Wednesday, July 9, 2008

What to read?

While there are many, many books related to entrepreneurship out there, an author that I would recommend is Robert Kiyosaki. He has not only authored many top selling books, but also produced games, programs and coaching to help get his point across and that provide in my opinion a valuable educational service. His focus is primarily financial, and this has everything to do with YOU and/or how YOU view the financial aspect of your business.

I was initially turned off by the wording of his best selling book Rich Dad Poor Dad, as my goal in life is not to be rich. However, after giving it some thought, I strongly agreed that I would rather be efficient and smart with my resources than foolish and wasteful.

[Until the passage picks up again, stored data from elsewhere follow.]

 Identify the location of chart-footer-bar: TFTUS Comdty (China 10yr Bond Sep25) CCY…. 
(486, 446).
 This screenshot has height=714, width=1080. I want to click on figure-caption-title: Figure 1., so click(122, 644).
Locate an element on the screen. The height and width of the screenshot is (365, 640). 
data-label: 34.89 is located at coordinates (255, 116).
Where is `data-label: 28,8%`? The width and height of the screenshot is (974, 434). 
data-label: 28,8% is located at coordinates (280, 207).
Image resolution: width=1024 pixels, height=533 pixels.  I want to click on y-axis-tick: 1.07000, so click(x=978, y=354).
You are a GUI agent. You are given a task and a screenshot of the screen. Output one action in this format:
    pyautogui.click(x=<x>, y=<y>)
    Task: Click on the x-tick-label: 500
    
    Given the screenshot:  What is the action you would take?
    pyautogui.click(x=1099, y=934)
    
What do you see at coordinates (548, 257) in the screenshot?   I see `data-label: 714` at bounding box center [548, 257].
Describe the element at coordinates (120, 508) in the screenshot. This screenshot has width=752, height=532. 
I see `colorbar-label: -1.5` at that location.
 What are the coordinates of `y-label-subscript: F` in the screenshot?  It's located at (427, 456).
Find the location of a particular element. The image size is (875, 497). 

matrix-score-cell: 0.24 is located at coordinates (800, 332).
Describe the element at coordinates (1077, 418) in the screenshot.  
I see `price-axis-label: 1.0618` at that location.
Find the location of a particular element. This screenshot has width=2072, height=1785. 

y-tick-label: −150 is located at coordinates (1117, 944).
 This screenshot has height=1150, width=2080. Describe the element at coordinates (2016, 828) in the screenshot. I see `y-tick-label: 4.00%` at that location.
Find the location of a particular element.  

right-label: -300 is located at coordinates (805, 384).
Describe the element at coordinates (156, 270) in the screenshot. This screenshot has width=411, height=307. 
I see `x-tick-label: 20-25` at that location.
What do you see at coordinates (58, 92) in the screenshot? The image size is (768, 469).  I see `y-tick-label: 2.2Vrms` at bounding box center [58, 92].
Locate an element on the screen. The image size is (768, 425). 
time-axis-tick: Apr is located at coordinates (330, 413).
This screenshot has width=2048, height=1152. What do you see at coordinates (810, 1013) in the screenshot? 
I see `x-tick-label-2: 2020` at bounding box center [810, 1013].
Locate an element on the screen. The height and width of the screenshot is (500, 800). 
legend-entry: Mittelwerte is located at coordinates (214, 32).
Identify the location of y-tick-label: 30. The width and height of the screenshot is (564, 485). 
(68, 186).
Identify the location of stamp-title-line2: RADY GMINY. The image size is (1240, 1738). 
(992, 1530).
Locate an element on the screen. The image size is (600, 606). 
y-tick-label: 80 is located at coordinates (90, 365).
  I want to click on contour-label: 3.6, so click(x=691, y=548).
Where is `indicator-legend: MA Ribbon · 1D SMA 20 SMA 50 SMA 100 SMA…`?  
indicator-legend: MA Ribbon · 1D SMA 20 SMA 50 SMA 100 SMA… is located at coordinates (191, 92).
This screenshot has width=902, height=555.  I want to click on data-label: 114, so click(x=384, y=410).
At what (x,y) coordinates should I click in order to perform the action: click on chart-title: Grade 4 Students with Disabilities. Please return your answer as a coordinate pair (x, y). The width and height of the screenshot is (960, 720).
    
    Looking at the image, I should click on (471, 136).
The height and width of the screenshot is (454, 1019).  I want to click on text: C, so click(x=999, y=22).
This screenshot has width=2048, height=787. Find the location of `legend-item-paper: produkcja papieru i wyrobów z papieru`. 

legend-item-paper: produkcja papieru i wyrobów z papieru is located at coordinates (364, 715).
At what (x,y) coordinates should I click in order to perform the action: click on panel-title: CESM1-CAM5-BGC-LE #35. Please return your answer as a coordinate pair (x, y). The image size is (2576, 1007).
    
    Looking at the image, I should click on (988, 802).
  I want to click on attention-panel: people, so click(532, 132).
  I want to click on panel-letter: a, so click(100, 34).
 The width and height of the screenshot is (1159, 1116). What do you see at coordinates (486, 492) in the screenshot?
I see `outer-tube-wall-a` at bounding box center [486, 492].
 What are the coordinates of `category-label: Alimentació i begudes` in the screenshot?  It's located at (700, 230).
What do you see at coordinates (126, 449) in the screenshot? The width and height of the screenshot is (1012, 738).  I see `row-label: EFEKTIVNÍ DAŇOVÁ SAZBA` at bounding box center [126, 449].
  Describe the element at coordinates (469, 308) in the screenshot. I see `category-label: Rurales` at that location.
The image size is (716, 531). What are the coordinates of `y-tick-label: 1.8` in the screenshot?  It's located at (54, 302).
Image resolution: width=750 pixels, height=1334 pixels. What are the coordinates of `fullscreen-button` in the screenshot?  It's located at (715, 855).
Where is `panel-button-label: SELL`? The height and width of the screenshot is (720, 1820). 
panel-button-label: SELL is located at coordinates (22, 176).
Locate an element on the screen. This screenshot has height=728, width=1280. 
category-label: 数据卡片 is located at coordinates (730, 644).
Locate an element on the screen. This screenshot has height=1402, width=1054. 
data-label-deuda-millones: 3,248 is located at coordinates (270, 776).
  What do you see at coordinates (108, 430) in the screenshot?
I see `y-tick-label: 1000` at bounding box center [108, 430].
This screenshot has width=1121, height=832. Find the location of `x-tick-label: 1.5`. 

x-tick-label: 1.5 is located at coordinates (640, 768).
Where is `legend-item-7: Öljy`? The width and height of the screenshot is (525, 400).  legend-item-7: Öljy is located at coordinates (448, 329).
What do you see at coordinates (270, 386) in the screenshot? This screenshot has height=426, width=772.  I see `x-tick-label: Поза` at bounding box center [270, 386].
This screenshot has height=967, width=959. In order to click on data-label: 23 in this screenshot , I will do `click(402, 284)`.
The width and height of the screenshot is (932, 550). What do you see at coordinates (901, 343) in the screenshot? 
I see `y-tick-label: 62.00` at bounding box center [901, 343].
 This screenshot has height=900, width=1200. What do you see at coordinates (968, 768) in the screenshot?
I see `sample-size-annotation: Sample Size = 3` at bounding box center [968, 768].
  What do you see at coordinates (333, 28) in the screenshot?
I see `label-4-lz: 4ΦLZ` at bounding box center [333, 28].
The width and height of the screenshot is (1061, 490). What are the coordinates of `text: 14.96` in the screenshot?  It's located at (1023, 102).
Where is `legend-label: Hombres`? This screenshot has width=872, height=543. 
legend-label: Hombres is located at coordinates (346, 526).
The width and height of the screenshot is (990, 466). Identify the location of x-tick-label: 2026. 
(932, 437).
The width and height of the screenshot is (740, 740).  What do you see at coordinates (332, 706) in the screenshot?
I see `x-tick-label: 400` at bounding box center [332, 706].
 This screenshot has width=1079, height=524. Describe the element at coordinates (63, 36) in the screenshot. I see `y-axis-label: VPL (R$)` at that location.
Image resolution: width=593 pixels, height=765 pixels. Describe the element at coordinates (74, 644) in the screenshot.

To give you a taste of Koyosaki's philosophy, here is a table that he uses to describe his 'poor dad versus rich dad' comparison:

Poor Dad vs. Rich Dad

My Poor Dad Says   My Rich Dad Says
  "My house is an asset."   "My house is a liability."
  Rich dad says, "If you stop working today, an asset puts money in your pocket and a liability takes money from your pocket. Too often people call liabilities assets. It's important to know the difference between the two.
  "I can't afford it."   "How can I afford it?"
  The statement "I can't afford it" shuts down your thinking. By asking the right question, you mind opens up and looks for answers.
  "The reason I'm not rich is because I have you kids."   "The reason I must be rich is because I have you kids."
  "I'm not interested in money."   "Money is power."
  "When it comes to money, play it safe - don't take risks."   "Learn how to manage risk."
  "Pay myself last."   "Pay myself first."
  Rich Dad always took a percentage off the top of any income he earned. He put this money into an investment account that went toward purchasing his assets. Poor Dad spent all his money first and never had any remaining for investments.
  Believed that the company you worked for or the government should take care of your financial needs.   Believed in financial self-reliance and financial responsibility.
  Focused only on academic literacy.   Focused on financial literacy as well as academic literacy.
  Learned only the vocabulary of academia.   Learned the vocabulary of finance – "Your words are the most valuable tools you have."
  "I work for my money."   "My money works for me."
  Thought that making more money would solve his financial problem.   Knew that financial education was the answer to his financial problems: "It's not how much money you make that's important – it's how much money you keep and how long you keep it."